A special discovery.

This is an appropriate place to ask this question I think.

Did the RAF win the battle of Britain/The German turned their attention elsewhere and interrupted the attack?
 
I'm anxious to see what it looks like when it comes up. It will be interesting to see if there are any ways find the serial number on the plane, then maybe they can trace it to the day it was shot down, the unit it belonged to, what its target was, who its crew was, etc.
 
In my opinion, the British won the battle for 2 reasons: British determination and German stupidity. The Germans were (slowly) whittling away and the British by attacking airfields, factories, and shooting down many British planes. Then the Germans decided to switch to reprisal raids and bombing cities, and well as a change in fighter tactics. This Gave the British a chance to produce more planes, train new aircrews and repair their airfields. Also, London was further away from France than the coastal airfields, so the Germans had farther to travel, which gave the British more time to mass forces and attack the German bombers.
 

Jagger69

Three lullabies in an ancient tongue
A great historical remnant if they can successfully recover it. I'm not aware of any DO-17s in existence to any degree anywhere.

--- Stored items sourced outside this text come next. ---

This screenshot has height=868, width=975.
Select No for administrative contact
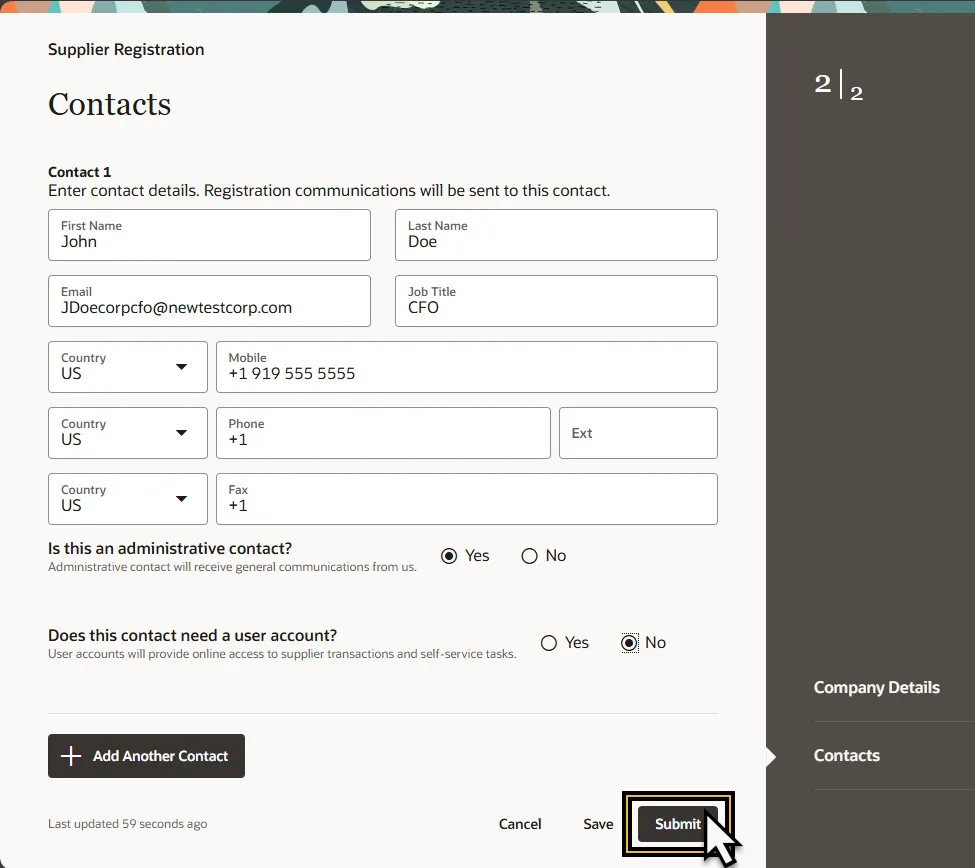point(530,556)
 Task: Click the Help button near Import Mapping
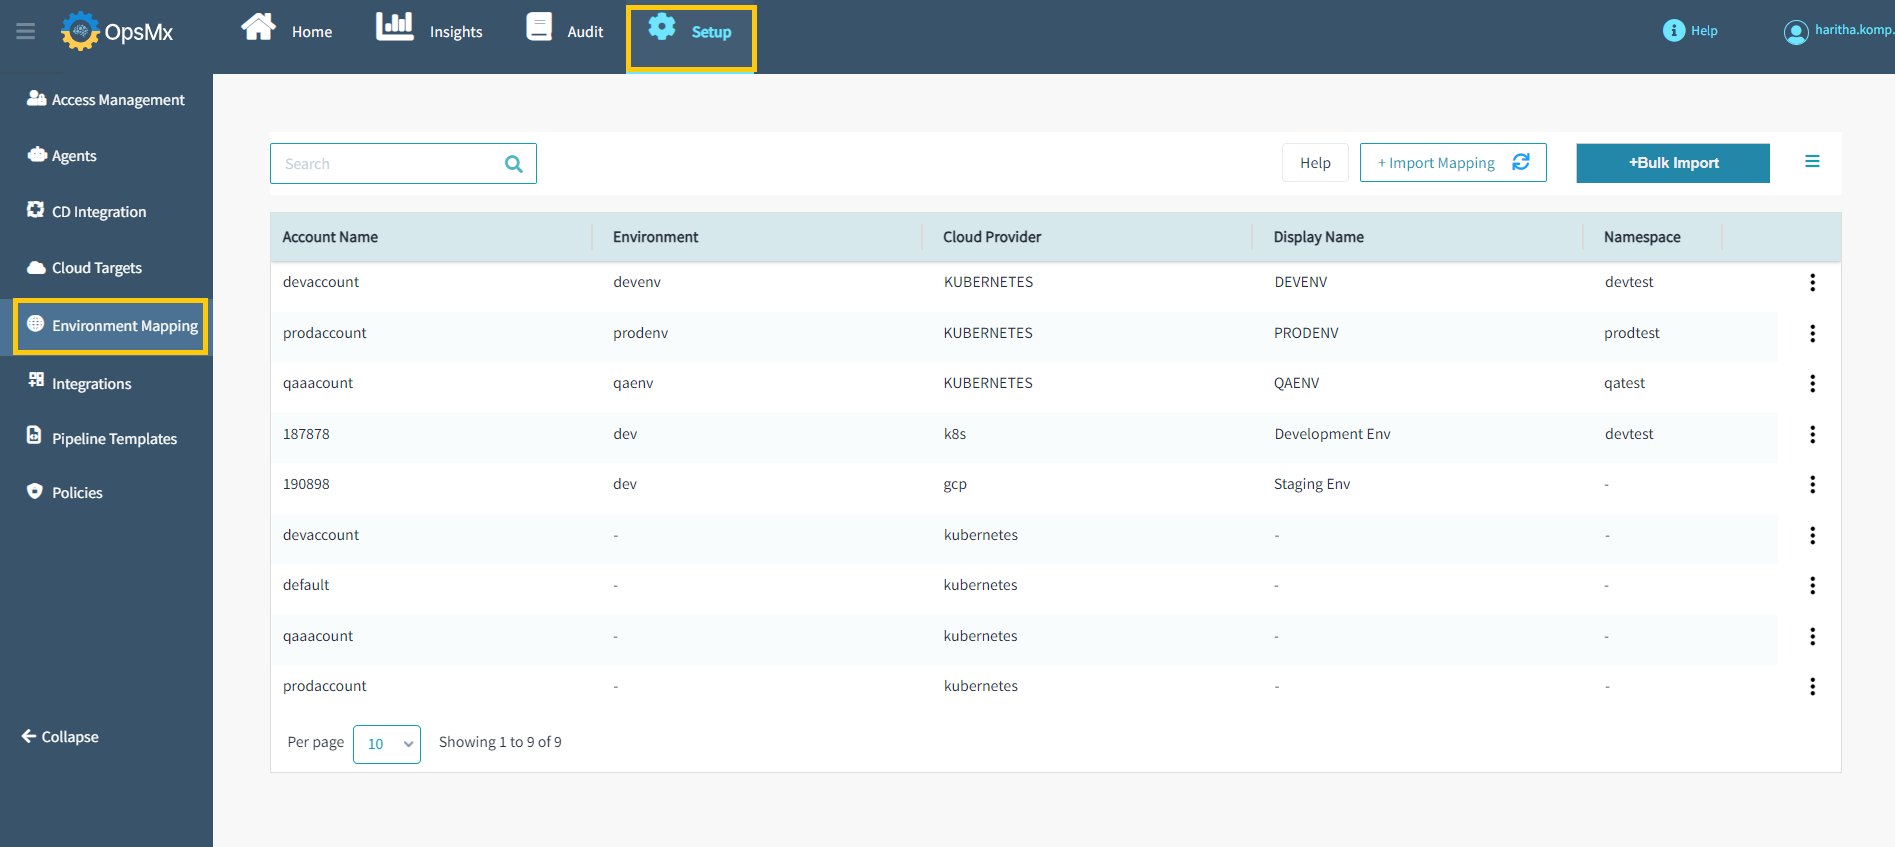[1315, 163]
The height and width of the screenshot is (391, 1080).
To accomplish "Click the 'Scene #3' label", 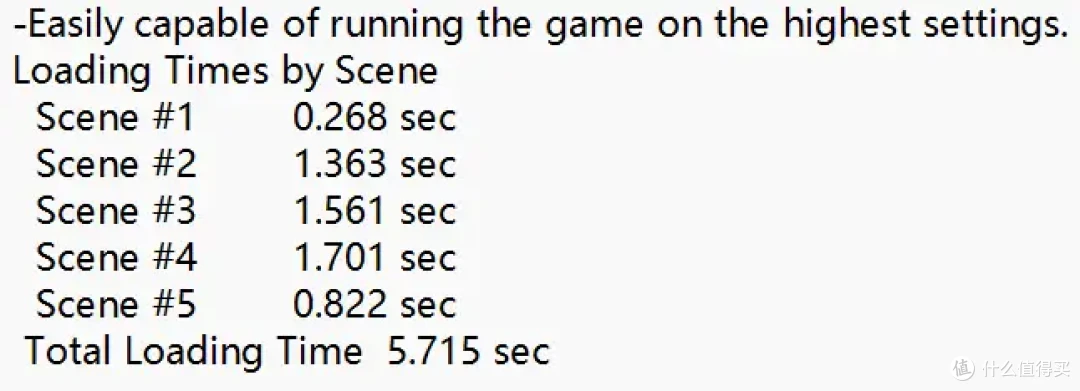I will click(x=116, y=211).
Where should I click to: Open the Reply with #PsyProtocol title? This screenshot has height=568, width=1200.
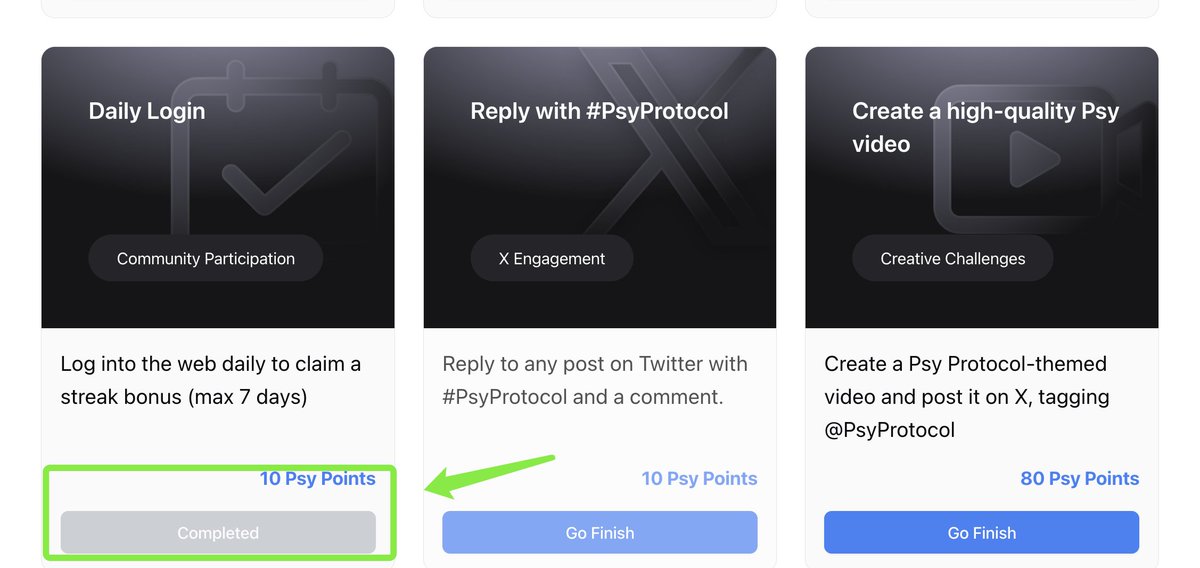pos(599,111)
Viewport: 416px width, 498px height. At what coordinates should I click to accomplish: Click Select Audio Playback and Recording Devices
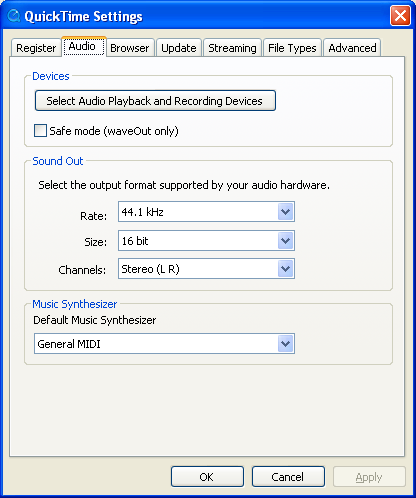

The Battle of Britain was a critical turning point in WWII. Buying into Goering's insistence that he could bomb the English into submission even after the same mistake was made at Dunkirk proved to be perhaps the gravest miscalculation that Hitler made during the war. Once Barbarossa commenced and it became a 2-front war (and, after the USA's entrance into the conflict), Germany's fate was sealed and it was just a matter of time before the Allies would prevail. A pre-planned decision to launch a seaborne invasion by the Wehrmacht immediately following the fall of France (ostensibly dubbed Operation Sea Lion) could potentially have brought the war in Europe effectively to a conclusion and led to a much different outcome. Alas, it was not meant to be and Germany was ultimately overrun and defeated by an overwhelming conglomerate of Allied forces advancing from both the west and east.